# Problem statement:
Go through the listing below and repeat it exactly, omitting each picture.
----------
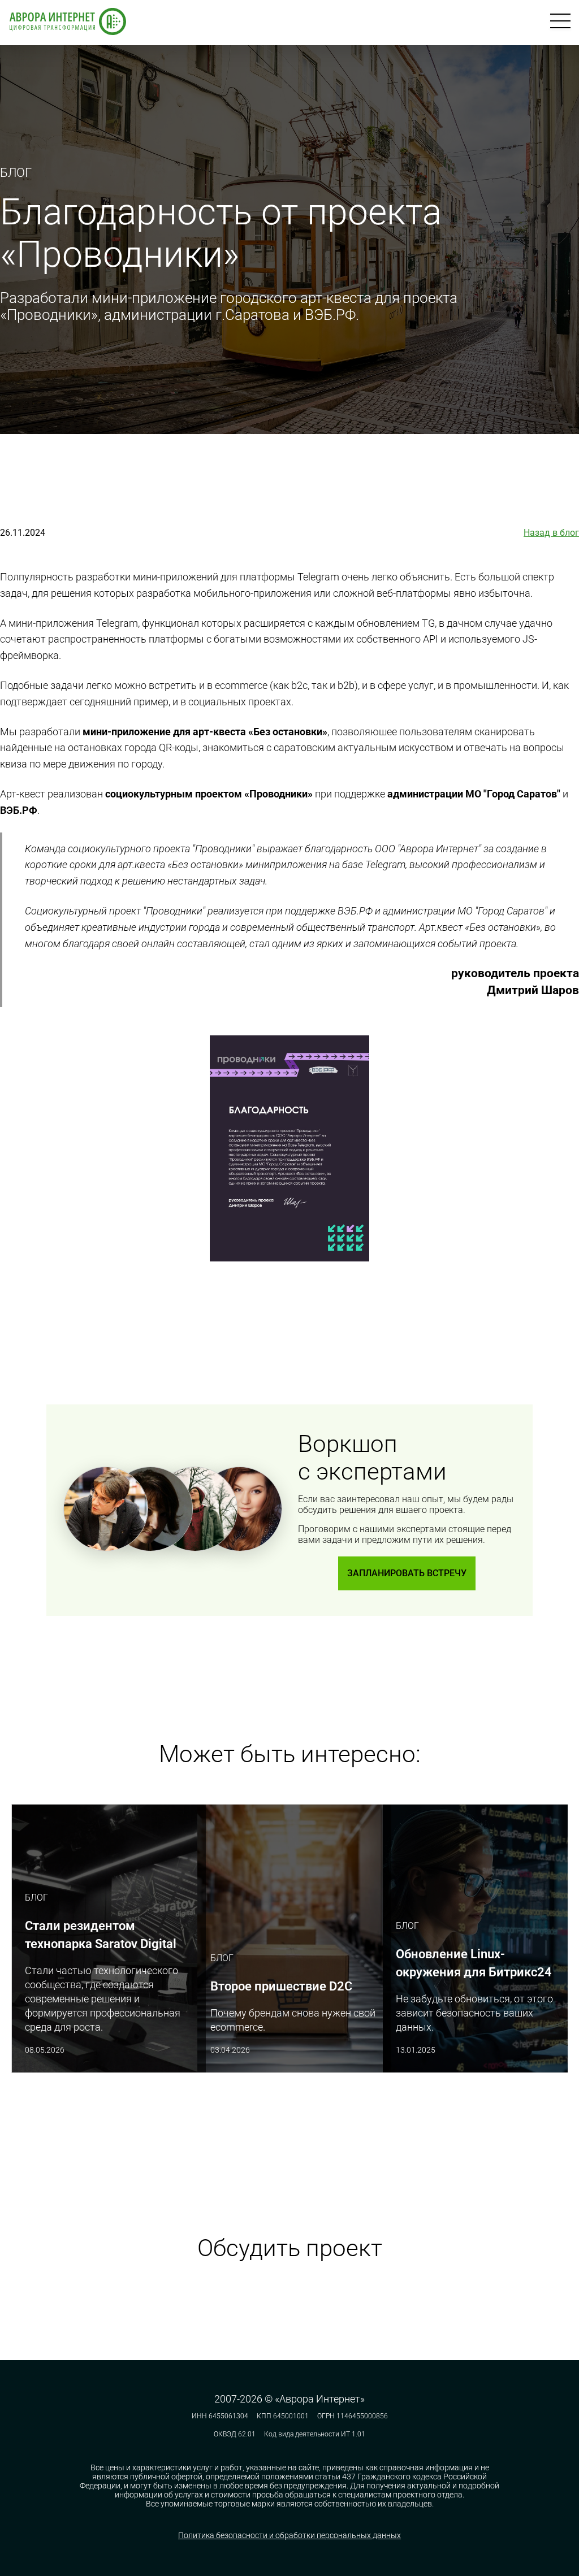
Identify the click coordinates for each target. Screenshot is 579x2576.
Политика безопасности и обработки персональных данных (289, 2535)
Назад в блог (551, 532)
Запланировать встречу (406, 1573)
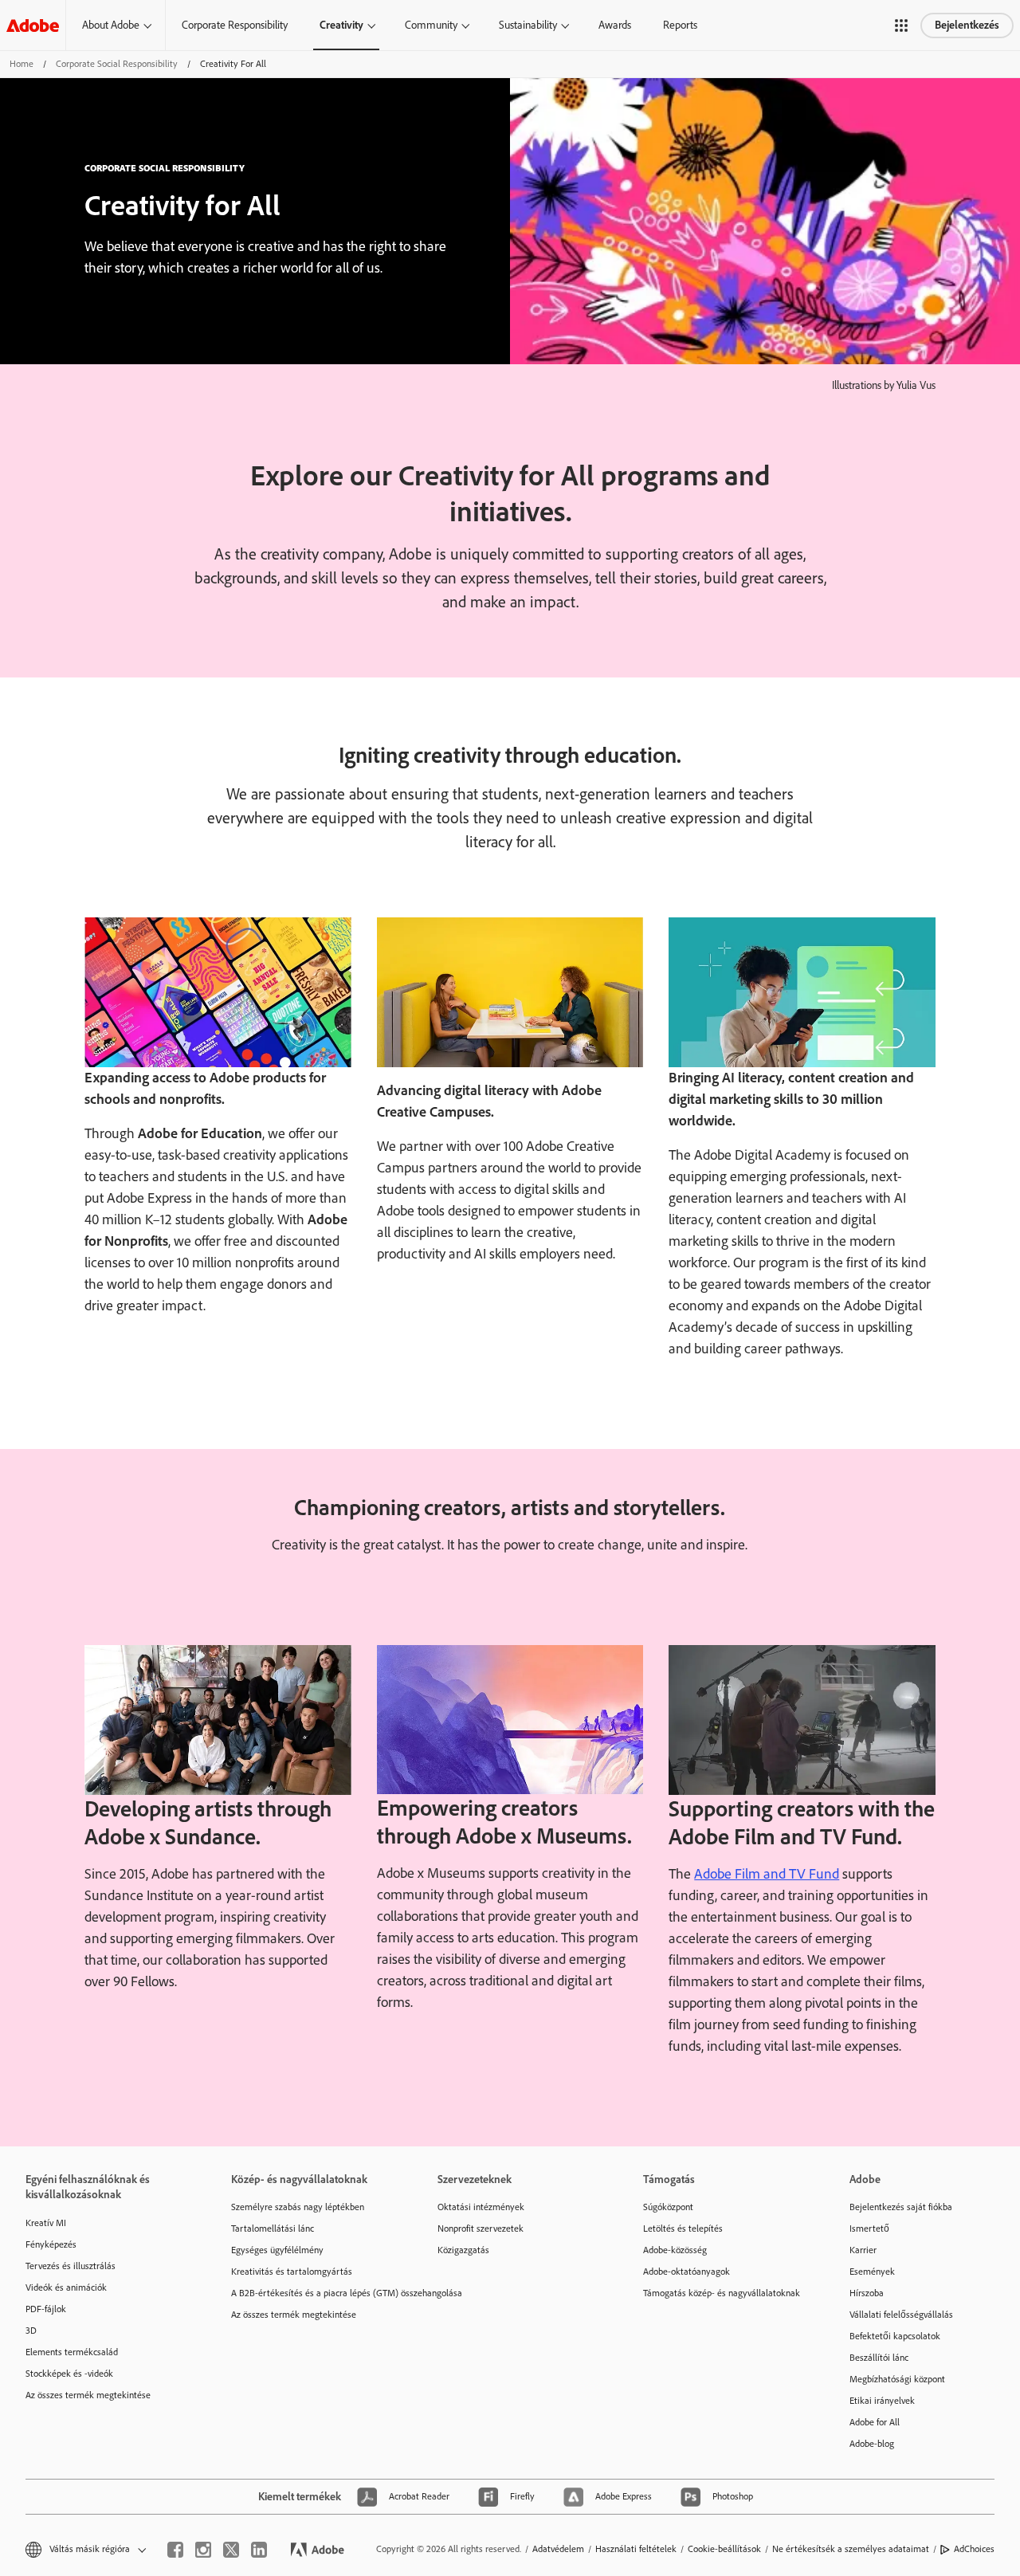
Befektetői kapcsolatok (894, 2336)
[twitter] (231, 2550)
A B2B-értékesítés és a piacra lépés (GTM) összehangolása (310, 2293)
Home (21, 63)
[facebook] (175, 2550)
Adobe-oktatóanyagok (686, 2271)
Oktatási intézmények (480, 2207)
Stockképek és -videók (69, 2373)
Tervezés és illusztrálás (71, 2266)
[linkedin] (259, 2550)
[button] (901, 25)
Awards (614, 25)
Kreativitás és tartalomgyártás (291, 2271)
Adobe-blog (871, 2443)
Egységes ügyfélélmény (277, 2250)
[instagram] (203, 2550)
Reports (680, 25)
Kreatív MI (46, 2222)
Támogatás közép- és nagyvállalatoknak (721, 2293)
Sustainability (528, 25)
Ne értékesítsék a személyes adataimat (850, 2548)
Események (872, 2271)
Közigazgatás (463, 2250)
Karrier (863, 2250)
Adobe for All (874, 2422)
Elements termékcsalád (72, 2352)
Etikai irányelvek (882, 2400)
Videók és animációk (66, 2287)
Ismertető (869, 2228)
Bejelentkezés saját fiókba (900, 2207)
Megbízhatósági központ (897, 2379)
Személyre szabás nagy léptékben (297, 2207)
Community (431, 25)
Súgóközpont (668, 2207)
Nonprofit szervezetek (480, 2228)
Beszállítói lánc (878, 2357)
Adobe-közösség (675, 2250)
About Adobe (110, 25)
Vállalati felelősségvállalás (901, 2314)
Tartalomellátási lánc (272, 2228)
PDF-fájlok (46, 2309)
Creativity (341, 25)
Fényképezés (51, 2244)
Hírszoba (866, 2293)
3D (31, 2330)
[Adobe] (32, 25)
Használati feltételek (636, 2548)
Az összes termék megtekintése (88, 2395)
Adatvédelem (558, 2548)
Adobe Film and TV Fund (766, 1874)
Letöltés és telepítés (683, 2228)
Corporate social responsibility (117, 63)
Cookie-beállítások (724, 2548)
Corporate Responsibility (235, 25)
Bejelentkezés (967, 25)
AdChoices (974, 2548)
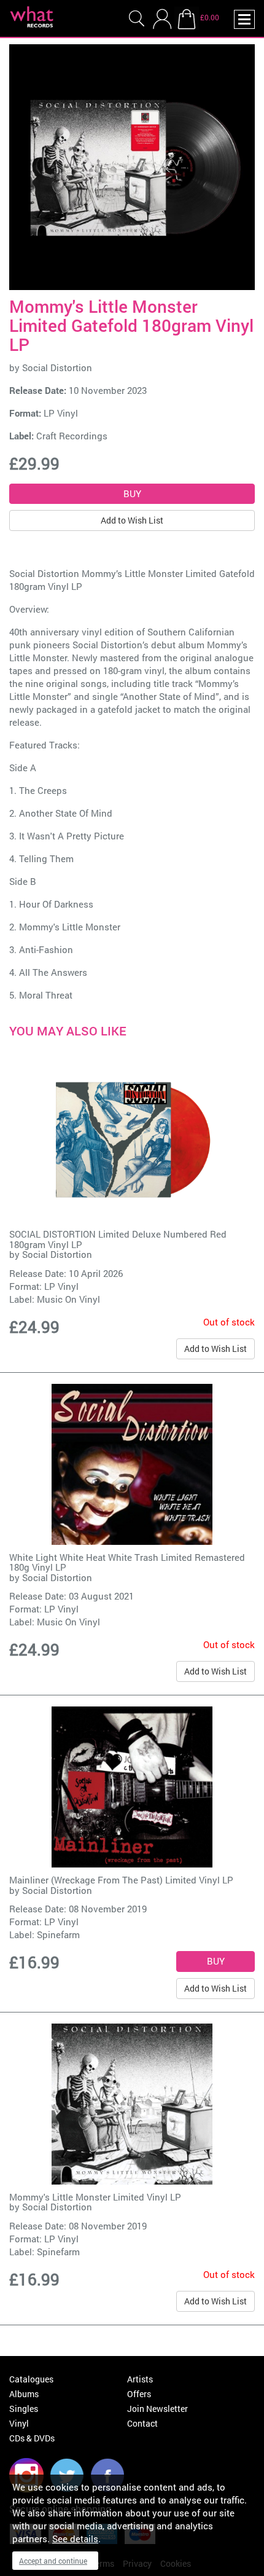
----------
# Solution:
Identify the click coordinates for each target. Screenshot is 579x2576.
Политика безопасности и обработки персональных данных (289, 2535)
Назад в блог (551, 532)
Запланировать встречу (406, 1573)
Befektetői kapcsolatok (894, 2336)
[twitter] (231, 2550)
A B2B-értékesítés és a piacra lépés (GTM) összehangolása (310, 2293)
Home (21, 63)
[facebook] (175, 2550)
Adobe-oktatóanyagok (686, 2271)
Oktatási intézmények (480, 2207)
Stockképek és -videók (69, 2373)
Tervezés és illusztrálás (71, 2266)
[linkedin] (259, 2550)
[button] (901, 25)
Awards (614, 25)
Kreativitás és tartalomgyártás (291, 2271)
Adobe-blog (871, 2443)
Egységes ügyfélélmény (277, 2250)
[instagram] (203, 2550)
Reports (680, 25)
Kreatív MI (46, 2222)
Támogatás közép- és nagyvállalatoknak (721, 2293)
Sustainability (528, 25)
Ne értékesítsék a személyes adataimat (850, 2548)
Események (872, 2271)
Közigazgatás (463, 2250)
Karrier (863, 2250)
Adobe for All (874, 2422)
Elements termékcsalád (72, 2352)
Etikai irányelvek (882, 2400)
Videók és animációk (66, 2287)
Ismertető (869, 2228)
Bejelentkezés saját fiókba (900, 2207)
Megbízhatósági központ (897, 2379)
Személyre szabás nagy léptékben (297, 2207)
Community (431, 25)
Súgóközpont (668, 2207)
Nonprofit szervezetek (480, 2228)
Beszállítói lánc (878, 2357)
Adobe-közösség (675, 2250)
About Adobe (110, 25)
Vállalati felelősségvállalás (901, 2314)
Tartalomellátási lánc (272, 2228)
PDF-fájlok (46, 2309)
Creativity (341, 25)
Fényképezés (51, 2244)
Hírszoba (866, 2293)
3D (31, 2330)
[Adobe] (32, 25)
Használati feltételek (636, 2548)
Az összes termék megtekintése (88, 2395)
Adatvédelem (558, 2548)
Adobe Film and TV Fund (766, 1874)
Letöltés és telepítés (683, 2228)
Corporate social responsibility (117, 63)
Cookie-beállítások (724, 2548)
Corporate Responsibility (235, 25)
Bejelentkezés (967, 25)
AdChoices (974, 2548)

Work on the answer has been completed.